Thanks dyohn, I will seal the internal seams, about the polyfill, where do I get this and do I just put it loose on bottom of cabinet or put it in some type of mesh sack or bag? You refer to damping rear, bottom and top baffles, I guess this means the top, bottom and rear cab walls? Any preference for that material? Thanks so much for your help.
Jeff


----------



## dyohn (Apr 17, 2008)

Yes, sorry, baffle means enclosure sides. We were talking about using the acoustic foam from Parts express, yes? Polyfill can be purchased from any craft or fabric store, they call it polyester fill for pillows or quilts and it comes in plastic bags. Or you can order a product called acoustastuff from Parts Express, which some people claim works a little better. It can just be put into the enclosure loosely.


----------



## lsiberian (Mar 24, 2009)

dyohn said:


> Just remember the more bracing you add the smaller the effective enclosure size becomes, and if it sounds boomy now that is usually an indication of too small enclosure size to start with. I suggest beginning by using silicone sealant on all internal seams and then adding about 16 ounces of polyfill in the woofer chamber (keeping it away from the port opening.) Line the bottom, top and rear baffles with damping material if you choose. Remount the drivers using gasket tape as suggested earlier and see if it performs any better. Then you can decide if you need to go further.


That's a terrific idea. You can get poly fill from almost any crafts store or even a walmart.


----------



## needspeed52 (Aug 2, 2008)

Thanks guys for all your help.
Happy and Blessed holiday
Jeff


----------



## lsiberian (Mar 24, 2009)

You aren't off the hook. We want pictures!

Make sure you document this for yourself and our pleasure.


----------



## needspeed52 (Aug 2, 2008)

lsiberian said:


> You aren't off the hook. We want pictures!
> 
> Make sure you document this for yourself and our pleasure.

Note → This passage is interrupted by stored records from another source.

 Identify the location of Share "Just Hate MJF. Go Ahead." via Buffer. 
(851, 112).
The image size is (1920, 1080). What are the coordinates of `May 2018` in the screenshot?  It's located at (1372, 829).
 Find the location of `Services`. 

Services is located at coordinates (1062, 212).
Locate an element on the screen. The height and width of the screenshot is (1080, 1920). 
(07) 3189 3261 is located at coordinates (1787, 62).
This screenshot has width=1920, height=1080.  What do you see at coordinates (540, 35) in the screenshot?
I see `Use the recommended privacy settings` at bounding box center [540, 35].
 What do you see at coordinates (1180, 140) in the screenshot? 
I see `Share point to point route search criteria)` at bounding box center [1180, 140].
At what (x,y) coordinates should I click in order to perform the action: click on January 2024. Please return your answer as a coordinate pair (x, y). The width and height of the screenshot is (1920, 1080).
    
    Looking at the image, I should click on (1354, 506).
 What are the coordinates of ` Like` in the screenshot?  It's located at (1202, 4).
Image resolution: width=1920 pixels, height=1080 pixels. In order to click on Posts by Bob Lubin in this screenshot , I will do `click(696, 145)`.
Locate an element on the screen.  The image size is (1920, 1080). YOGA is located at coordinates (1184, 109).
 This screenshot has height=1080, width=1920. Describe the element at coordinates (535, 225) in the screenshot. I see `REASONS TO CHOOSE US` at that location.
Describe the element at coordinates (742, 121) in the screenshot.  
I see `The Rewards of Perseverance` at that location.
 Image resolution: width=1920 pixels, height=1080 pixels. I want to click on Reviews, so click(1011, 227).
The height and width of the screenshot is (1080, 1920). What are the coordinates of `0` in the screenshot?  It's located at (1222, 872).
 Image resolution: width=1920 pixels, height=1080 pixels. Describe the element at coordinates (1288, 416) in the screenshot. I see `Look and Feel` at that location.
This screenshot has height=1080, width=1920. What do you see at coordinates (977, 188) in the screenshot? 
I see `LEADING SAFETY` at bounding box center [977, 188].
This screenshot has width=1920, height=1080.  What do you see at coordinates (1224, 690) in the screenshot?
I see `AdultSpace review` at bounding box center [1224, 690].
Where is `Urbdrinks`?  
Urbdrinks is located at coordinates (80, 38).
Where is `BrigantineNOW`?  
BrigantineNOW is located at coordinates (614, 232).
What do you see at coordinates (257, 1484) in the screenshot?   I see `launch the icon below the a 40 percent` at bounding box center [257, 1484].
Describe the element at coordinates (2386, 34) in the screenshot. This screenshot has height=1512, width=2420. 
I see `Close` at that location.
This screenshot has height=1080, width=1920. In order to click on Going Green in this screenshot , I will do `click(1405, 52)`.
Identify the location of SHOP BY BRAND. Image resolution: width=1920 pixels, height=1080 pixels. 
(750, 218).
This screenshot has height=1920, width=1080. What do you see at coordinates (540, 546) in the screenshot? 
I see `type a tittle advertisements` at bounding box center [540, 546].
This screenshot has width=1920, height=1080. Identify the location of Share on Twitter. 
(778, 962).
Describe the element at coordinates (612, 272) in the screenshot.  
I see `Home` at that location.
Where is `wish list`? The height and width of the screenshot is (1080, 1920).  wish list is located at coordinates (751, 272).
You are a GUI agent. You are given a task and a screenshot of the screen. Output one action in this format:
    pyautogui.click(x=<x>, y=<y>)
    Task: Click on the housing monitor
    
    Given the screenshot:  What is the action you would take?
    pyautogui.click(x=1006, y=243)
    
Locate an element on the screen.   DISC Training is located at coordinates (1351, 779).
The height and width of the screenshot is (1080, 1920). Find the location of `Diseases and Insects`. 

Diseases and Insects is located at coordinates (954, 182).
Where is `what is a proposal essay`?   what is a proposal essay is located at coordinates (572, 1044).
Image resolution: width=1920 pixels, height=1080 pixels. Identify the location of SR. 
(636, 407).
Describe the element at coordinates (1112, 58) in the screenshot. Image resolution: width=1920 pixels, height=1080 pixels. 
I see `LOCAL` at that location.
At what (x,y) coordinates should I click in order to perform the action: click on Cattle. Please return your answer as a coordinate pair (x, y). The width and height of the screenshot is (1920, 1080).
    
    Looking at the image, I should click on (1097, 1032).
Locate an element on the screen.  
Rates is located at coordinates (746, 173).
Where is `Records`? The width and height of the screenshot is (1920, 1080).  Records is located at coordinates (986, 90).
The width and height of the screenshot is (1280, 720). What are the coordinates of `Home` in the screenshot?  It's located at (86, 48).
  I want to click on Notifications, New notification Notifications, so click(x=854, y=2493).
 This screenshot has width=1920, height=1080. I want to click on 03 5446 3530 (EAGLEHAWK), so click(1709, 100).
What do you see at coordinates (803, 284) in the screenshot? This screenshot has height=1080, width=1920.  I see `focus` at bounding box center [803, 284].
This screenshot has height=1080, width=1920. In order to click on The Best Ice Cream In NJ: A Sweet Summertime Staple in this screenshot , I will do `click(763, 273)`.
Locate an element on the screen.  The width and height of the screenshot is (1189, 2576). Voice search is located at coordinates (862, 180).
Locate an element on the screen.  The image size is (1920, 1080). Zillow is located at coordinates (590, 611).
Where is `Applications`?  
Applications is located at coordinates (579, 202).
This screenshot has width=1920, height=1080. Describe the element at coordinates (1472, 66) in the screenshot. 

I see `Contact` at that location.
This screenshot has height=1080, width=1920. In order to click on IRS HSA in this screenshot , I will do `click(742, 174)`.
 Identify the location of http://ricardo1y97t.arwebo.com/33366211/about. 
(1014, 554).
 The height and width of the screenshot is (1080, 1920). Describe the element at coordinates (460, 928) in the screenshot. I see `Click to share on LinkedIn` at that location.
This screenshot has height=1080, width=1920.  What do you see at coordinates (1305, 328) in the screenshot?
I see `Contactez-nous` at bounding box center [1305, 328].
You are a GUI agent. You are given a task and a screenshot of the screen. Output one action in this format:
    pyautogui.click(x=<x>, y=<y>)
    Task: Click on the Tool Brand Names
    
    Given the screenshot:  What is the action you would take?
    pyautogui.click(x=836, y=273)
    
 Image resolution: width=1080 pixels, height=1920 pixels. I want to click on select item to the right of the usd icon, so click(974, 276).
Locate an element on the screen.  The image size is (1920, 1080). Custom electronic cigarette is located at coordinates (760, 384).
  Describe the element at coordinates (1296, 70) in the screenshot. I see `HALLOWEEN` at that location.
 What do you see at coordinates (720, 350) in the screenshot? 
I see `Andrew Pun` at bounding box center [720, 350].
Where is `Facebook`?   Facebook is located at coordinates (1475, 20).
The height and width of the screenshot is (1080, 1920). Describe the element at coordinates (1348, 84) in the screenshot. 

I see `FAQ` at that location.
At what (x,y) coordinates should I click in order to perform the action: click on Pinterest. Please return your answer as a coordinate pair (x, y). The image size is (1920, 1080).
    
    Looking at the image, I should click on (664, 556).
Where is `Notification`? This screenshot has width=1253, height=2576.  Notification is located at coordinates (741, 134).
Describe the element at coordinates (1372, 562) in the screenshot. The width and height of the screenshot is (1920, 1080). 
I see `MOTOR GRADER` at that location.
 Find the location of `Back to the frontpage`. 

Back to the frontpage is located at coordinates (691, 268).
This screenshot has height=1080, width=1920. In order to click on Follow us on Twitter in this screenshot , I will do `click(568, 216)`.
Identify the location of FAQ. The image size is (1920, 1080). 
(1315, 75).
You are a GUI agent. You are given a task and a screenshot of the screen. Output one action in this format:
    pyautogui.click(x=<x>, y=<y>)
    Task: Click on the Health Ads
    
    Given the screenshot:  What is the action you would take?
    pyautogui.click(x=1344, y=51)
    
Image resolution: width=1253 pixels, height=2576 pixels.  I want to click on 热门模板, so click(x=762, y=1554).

Thanks Isiberian, that was nice of you to say for our pleasure, really makes me feel welcome. I know you from AH, read a lot of your posts along with Chris's, wish I could be that insanely sane. Yeah I still got the hook in my mouth, I will order what I need to work on the speaks and keep you posted. I ordered an Emo amp today, the baby UPA-2 to drive the F2's in my HT setup, take a little load off the receiver. So until then my friend, Merry Christmas and God Bless.
Jeffrey...


----------